━━ EXTRACTED ENTRIES

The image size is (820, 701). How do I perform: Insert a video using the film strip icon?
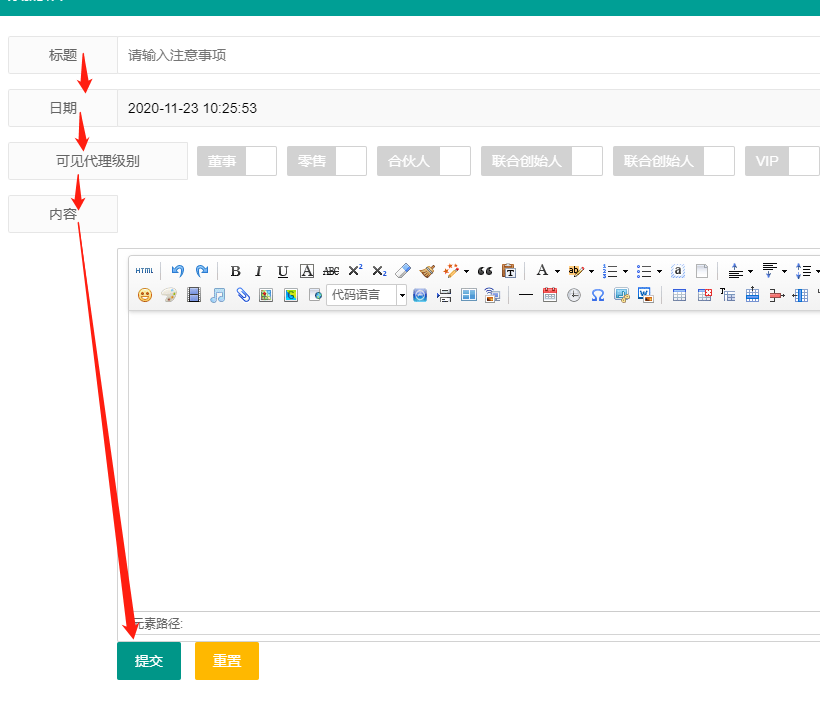pos(194,295)
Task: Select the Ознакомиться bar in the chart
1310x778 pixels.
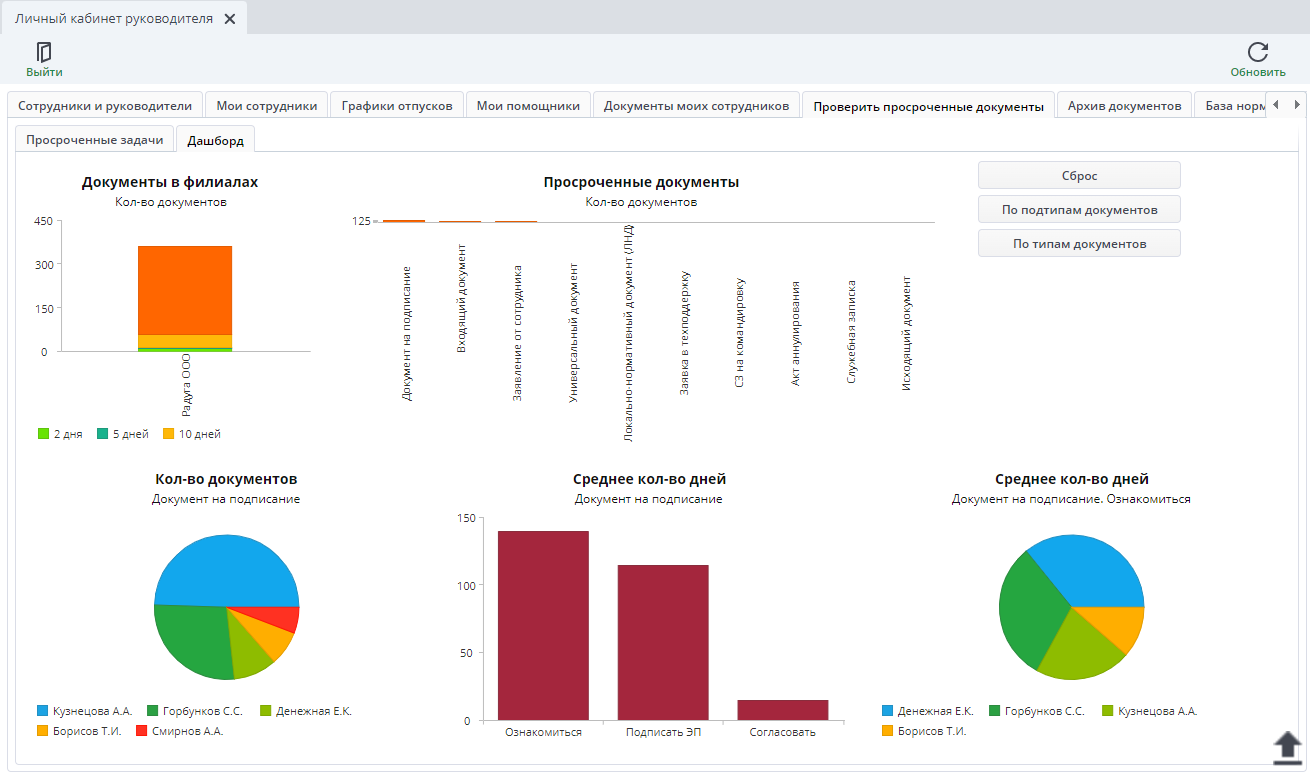Action: (543, 625)
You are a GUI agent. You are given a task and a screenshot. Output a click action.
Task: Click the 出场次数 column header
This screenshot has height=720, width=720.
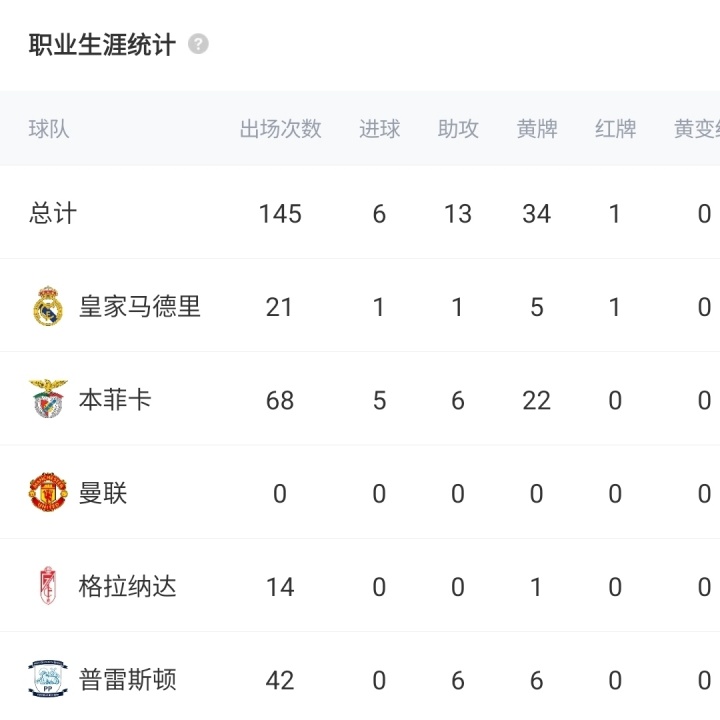(280, 129)
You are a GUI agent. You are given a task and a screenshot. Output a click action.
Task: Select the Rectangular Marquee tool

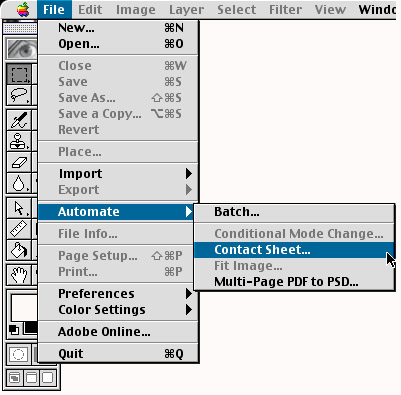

━━━━

▶ **ACTIVITY**: The entries above are to be printed again word for word, with every picture removed.

▶ **SOLUTION TO THE EXERCISE**:
The image size is (820, 701). How do I perform: Insert a video using the film strip icon?
pos(194,295)
Task: Select the Ознакомиться bar in the chart
1310x778 pixels.
Action: (543, 625)
You are a GUI agent. You are given a task and a screenshot. Output a click action.
Task: Click the 出场次数 column header
This screenshot has height=720, width=720.
(280, 129)
You are a GUI agent. You are given a task and a screenshot. Output a click action.
Task: Select the Rectangular Marquee tool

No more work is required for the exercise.